Of course, intentions matter. I don’t believe that the WWE intended to align their event with a centuries-old conflict; it’s an example of their oblivious political sledgehammer. It’s a trait of the WWE, forcing their way into politics, that shows no sign of slowing down and if we’re looking at intentions, it’s important to consider what they are.
The most contentious political debate stemming from the WWE is what they are doing in Saudi Arabia. WWE will tell you that they are breaking barriers and having women perform in a country that has historically restricted their rights. There are those that claim that they are bringing entertainment to a country that is trying to move in a more progressive direction.
As I stated, intentions matter. WWE went to Saudi Arabia because they got paid fifty million dollars for each event. The discourse on how to improve women’s rights in a nation like Saudi Arabia was never a concern of theirs but was inherently linked into the decision to watch, review and critique for everyone connected to professional wrestling. The fan wasn’t able to separate themselves from those issues and was forced to take a stance because of that WWE political sledgehammer.

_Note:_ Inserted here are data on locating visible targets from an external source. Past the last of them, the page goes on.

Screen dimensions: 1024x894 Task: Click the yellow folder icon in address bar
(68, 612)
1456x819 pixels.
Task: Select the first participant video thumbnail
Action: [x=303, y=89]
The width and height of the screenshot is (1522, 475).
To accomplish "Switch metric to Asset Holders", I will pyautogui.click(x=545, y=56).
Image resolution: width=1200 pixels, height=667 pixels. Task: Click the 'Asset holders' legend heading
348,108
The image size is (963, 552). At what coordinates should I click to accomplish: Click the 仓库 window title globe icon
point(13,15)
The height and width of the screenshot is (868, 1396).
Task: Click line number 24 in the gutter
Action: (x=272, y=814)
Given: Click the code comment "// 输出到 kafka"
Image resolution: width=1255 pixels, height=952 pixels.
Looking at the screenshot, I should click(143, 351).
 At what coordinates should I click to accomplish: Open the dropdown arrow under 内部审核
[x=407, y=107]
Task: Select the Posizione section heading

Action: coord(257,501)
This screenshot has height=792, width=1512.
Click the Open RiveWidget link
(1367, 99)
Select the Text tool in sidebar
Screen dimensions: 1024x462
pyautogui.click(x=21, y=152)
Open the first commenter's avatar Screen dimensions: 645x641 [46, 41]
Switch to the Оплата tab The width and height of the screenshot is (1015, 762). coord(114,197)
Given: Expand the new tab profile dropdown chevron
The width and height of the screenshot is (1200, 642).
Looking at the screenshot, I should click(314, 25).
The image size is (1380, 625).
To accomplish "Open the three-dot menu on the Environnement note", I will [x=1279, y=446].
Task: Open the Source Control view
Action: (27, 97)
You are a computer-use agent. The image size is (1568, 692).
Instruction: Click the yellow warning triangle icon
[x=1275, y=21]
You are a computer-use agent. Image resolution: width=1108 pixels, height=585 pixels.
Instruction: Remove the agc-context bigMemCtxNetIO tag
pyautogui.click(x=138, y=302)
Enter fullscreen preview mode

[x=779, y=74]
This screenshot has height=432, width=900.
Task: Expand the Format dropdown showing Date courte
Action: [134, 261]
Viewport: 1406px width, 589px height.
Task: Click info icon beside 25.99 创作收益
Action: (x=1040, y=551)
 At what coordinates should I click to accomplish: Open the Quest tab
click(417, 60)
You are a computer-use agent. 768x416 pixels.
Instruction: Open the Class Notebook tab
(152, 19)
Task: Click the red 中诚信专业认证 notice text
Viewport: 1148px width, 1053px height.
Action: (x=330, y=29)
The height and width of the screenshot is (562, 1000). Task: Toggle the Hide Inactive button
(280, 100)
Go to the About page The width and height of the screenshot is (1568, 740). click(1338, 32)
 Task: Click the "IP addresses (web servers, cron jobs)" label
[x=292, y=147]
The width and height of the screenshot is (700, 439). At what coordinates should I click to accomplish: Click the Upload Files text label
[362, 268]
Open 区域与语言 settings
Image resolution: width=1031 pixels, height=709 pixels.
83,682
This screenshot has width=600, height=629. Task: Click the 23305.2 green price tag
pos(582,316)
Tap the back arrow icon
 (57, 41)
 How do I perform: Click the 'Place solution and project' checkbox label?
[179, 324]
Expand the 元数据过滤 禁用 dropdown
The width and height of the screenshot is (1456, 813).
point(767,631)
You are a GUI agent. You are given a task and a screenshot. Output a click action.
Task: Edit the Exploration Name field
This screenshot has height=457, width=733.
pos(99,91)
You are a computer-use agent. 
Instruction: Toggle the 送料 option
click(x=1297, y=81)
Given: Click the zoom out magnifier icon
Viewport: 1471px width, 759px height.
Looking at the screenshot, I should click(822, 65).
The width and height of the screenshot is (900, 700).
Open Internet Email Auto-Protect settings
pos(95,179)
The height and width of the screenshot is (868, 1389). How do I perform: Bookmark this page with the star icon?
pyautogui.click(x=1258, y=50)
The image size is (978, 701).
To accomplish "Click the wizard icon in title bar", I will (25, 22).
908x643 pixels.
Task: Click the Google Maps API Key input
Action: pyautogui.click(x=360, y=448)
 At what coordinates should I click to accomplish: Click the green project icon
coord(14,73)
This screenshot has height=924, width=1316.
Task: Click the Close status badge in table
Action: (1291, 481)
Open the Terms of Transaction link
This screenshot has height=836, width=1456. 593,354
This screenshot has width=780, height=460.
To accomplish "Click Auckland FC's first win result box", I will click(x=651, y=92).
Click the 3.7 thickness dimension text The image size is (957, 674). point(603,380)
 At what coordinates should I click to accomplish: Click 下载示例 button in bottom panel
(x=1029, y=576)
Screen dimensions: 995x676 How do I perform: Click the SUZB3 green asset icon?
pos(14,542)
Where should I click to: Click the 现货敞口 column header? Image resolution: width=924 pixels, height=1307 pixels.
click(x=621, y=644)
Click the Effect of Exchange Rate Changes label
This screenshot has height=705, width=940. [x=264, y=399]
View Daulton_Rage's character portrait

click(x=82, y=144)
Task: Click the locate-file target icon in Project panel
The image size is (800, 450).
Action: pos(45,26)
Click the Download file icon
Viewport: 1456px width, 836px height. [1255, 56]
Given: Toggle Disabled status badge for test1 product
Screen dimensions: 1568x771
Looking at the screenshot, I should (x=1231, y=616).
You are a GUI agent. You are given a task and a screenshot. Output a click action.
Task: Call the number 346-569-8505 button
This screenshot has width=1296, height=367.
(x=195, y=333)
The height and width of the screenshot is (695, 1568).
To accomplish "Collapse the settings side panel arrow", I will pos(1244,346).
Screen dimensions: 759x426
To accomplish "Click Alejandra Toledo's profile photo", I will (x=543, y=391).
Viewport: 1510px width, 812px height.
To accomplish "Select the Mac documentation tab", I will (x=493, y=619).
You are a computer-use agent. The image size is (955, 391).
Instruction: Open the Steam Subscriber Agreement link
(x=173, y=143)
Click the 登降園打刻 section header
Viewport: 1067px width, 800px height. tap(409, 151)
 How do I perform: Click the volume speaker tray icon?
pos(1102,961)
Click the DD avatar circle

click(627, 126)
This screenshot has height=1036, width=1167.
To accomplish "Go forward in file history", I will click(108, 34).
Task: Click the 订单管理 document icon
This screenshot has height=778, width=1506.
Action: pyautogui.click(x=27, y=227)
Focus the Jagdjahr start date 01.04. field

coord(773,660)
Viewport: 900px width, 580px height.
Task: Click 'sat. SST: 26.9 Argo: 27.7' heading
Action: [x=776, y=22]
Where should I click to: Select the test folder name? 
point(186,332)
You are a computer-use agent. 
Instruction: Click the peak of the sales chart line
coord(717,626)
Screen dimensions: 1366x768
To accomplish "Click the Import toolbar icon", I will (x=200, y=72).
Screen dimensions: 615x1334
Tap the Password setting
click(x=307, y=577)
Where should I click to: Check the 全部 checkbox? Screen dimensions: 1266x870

Art and politics are inherently connected, and that is absolutely appropriate. Music, writing and professional wrestling all have the power to use their art as a platform for social and political change. AEW signing a transgender wrestler was a catalyst for difficult conversations. WWE steamrolling their way through the Middle East collecting huge cheques is not. They are not starting a Socratic conversation with the world, they are a bulldozer that destroys any reasonable debate.
So, is a decision to abandon WWE because of their political clumsiness redundant, as my friend claimed? In some ways, yes, but it also feels like a resistance to the cliched, tired tropes that have accompanied the discourse the WWE has created. “They just want to make a living” has been emblazoned all over Twitter whenever someone criticizes NXT UK talent, and the simplicity of the perceived dunk has led to a snowball effect. At this point, it feels like it’s a Pavlovian response, subliminally programmed during the “Then, Now, Forever” segment. Few seem to question how redundant and impotent the statement is. There are as many immoral ways to make a living as there are moral ways, and everybody is going to draw their line in a different place. What is devoid from that copy-paste response, is any recognition of the line being in different places for different people and, more importantly, any critical thought as to where the speaker’s own line might be.
And there it is.
I’ve answered my own question.
The wrestling on WWE TV being good or bad isn’t really important. What has been important is the thought process that has challenged my ethical and moral beliefs. While these should never be permanent decisions, it’s important that the fan is critical of what is presented to them. It’s important that we don’t become a group of people mumbling “they’re just making a living” or “switch it off if you don’t like it,” or worst of all “it’s only wrestling, it doesn’t matter.”